- _Extract_:
▼▼▼

[PATCH v9 03/27] x86/resctrl: Check all domains are offline in resctrl_exit()

James Morse posted 27 patches 7 months, 3 weeks ago
There is a newer version of this series
[PATCH v9 03/27] x86/resctrl: Check all domains are offline in resctrl_exit()
Posted by James Morse 7 months, 3 weeks ago
resctrl_exit() removes things like the resctrl mount point directory
and unregisters the filesystem prior to freeing data structures that
were allocated during resctrl_init().

This assumes that there are no online domains when resctrl_exit() is
called. If any domain were online, the limbo or overflow handler could
be scheduled to run.

Add a check for any online control or monitor domains, and document that
the architecture code is required to do this.

Suggested-by: Reinette Chatre <reinette.chatre@intel.com>
Signed-off-by: James Morse <james.morse@arm.com>
---
Changes since v8:
 * This patch is new.
---
 arch/x86/kernel/cpu/resctrl/rdtgroup.c | 24 ++++++++++++++++++++++++
 1 file changed, 24 insertions(+)

diff --git a/arch/x86/kernel/cpu/resctrl/rdtgroup.c b/arch/x86/kernel/cpu/resctrl/rdtgroup.c
index 88197afbbb8a..f617ac97758b 100644
--- a/arch/x86/kernel/cpu/resctrl/rdtgroup.c
+++ b/arch/x86/kernel/cpu/resctrl/rdtgroup.c
@@ -4420,8 +4420,32 @@ int __init resctrl_init(void)

▲▲▲

According to the patch above, what could be scheduled to run if any domain were online when resctrl_exit() is called? Please answer in a few words.

[A run of records]

▼▼▼

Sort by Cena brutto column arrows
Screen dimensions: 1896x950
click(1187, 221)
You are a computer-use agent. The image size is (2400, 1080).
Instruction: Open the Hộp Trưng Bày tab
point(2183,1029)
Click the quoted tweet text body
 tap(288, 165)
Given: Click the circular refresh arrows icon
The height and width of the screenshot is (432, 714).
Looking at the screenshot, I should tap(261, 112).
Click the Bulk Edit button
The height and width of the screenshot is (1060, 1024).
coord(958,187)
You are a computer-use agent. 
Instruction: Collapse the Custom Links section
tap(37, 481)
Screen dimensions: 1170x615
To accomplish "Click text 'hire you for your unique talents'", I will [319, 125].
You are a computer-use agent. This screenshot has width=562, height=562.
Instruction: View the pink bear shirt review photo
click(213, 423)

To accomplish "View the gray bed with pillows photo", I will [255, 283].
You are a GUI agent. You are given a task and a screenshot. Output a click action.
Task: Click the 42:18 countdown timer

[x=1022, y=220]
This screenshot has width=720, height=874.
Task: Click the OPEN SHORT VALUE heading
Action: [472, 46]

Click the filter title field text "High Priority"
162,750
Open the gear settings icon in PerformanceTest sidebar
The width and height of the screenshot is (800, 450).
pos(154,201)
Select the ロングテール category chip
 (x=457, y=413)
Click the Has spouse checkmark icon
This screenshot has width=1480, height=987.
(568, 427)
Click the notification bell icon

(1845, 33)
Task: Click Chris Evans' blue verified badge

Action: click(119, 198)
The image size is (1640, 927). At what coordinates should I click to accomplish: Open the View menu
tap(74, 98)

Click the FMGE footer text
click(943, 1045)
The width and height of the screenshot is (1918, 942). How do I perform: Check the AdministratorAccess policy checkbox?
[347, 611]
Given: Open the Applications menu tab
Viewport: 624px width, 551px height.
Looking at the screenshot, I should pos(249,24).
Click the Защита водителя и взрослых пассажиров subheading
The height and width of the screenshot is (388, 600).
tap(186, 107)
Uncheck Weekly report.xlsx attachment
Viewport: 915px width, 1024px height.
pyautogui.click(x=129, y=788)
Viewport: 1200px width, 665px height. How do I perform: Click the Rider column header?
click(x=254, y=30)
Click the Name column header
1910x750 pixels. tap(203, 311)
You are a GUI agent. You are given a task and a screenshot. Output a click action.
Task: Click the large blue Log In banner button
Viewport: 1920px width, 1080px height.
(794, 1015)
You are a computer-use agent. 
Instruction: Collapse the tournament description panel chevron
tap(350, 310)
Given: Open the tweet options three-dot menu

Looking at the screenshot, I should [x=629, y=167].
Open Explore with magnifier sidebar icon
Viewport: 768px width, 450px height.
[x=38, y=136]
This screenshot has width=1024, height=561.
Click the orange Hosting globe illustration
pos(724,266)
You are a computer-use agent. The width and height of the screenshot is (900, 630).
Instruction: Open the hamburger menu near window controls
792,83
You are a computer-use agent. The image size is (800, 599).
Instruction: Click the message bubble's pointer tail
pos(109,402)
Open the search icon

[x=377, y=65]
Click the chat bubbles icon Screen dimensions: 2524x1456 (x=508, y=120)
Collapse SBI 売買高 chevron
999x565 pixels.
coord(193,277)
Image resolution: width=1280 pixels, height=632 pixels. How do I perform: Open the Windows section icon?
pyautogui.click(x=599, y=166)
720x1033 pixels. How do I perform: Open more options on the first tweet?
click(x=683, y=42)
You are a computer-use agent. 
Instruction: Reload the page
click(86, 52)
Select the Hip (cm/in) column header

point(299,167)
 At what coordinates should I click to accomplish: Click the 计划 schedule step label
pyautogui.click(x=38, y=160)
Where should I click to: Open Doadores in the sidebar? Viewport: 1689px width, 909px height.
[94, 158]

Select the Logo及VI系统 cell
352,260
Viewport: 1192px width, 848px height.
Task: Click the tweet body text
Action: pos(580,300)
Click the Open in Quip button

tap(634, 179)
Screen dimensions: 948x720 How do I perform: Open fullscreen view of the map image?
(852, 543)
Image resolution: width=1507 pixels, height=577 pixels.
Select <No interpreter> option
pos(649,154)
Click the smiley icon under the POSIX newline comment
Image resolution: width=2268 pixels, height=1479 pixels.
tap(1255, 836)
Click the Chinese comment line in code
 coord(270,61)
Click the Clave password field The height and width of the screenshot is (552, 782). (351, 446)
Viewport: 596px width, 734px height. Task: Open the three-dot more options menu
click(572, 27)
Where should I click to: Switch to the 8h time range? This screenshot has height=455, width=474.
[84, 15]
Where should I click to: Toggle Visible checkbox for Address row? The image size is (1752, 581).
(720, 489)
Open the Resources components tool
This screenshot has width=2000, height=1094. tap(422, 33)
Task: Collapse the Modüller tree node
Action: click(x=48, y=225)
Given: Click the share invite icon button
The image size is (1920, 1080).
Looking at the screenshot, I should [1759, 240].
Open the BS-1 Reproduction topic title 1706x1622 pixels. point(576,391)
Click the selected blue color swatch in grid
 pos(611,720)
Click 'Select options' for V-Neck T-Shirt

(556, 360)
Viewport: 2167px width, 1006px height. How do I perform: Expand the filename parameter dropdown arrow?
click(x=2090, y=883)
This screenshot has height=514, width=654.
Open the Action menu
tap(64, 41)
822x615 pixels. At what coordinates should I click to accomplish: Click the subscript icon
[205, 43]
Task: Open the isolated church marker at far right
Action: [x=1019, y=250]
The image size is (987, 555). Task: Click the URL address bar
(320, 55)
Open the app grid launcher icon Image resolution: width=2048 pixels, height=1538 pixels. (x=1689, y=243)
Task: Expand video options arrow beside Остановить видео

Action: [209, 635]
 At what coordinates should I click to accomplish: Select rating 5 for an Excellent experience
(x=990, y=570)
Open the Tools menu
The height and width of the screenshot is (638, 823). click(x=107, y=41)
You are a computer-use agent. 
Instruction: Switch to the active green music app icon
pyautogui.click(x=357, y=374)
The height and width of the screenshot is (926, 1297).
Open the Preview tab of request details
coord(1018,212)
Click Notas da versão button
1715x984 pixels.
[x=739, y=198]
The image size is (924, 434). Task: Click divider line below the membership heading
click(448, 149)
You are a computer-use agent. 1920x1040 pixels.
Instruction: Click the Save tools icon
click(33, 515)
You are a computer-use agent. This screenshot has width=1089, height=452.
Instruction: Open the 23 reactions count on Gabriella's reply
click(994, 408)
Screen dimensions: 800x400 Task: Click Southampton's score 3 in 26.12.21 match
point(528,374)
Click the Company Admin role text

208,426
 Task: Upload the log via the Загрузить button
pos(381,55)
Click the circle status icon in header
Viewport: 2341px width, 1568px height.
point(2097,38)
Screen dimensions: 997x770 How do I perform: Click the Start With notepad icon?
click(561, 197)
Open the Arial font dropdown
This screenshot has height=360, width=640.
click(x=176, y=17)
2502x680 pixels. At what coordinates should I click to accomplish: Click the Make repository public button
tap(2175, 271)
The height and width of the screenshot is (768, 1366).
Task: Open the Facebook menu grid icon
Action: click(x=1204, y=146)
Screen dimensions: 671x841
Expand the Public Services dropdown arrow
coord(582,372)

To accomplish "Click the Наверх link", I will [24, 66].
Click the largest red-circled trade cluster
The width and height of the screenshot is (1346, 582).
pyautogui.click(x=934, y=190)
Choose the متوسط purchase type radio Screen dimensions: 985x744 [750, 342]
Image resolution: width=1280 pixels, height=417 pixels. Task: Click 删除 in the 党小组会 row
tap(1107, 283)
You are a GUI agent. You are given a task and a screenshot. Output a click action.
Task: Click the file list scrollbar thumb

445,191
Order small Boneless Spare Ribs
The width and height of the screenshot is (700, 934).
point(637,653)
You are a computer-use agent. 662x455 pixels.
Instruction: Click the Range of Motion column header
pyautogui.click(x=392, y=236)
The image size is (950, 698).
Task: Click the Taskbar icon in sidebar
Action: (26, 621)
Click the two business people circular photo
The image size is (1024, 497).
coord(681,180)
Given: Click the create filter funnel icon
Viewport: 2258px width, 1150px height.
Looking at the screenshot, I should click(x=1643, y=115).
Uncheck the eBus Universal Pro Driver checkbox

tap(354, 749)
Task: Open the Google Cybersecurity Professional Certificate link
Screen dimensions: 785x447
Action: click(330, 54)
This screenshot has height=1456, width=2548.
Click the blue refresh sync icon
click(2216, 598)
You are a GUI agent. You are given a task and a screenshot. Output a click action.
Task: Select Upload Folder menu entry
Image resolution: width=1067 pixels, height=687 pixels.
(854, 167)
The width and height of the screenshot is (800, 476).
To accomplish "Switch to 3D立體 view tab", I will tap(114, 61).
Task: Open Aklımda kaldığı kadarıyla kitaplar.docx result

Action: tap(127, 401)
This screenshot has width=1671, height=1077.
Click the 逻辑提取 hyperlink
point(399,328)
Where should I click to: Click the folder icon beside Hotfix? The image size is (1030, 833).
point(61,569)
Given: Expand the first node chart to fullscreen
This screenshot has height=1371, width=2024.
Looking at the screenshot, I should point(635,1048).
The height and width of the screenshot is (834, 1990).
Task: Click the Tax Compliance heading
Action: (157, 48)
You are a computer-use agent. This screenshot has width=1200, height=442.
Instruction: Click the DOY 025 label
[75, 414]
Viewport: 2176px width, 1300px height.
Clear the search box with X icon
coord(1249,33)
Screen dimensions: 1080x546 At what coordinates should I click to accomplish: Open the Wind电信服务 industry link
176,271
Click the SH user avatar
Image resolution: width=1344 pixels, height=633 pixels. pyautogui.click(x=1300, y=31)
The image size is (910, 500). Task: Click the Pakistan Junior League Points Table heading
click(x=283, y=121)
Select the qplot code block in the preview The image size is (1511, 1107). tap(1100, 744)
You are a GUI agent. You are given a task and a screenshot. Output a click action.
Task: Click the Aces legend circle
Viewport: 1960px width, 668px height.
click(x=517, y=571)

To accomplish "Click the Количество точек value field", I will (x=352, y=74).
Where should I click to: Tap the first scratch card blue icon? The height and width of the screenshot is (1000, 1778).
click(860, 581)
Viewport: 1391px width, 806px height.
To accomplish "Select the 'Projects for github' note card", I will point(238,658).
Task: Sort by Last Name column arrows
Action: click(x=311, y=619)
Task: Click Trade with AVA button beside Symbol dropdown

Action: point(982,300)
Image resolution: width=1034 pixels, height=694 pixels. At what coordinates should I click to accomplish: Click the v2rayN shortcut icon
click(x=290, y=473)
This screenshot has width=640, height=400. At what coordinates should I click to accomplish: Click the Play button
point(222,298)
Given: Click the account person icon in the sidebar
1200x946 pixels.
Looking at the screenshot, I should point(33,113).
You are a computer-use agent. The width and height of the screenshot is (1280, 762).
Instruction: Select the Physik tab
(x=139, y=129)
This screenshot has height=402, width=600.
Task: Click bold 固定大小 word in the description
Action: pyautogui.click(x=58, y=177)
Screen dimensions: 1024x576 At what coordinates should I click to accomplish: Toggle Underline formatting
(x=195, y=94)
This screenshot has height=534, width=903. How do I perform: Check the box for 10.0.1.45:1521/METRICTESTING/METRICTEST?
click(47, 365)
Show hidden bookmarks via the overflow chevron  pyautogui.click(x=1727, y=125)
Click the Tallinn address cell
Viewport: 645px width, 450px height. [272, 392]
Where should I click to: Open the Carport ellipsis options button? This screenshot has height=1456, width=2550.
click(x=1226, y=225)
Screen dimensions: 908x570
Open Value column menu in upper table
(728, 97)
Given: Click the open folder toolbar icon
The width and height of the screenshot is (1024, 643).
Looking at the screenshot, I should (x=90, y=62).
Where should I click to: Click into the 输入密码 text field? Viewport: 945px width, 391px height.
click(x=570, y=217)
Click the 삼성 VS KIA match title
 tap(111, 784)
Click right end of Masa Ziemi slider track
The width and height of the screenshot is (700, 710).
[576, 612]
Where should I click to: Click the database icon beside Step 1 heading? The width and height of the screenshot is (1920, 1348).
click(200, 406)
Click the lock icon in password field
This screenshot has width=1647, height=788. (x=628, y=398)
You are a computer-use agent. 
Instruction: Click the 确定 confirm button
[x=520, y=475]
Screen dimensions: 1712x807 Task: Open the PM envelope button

▲▲▲

- _Response to the exercise_: The limbo or overflow handler.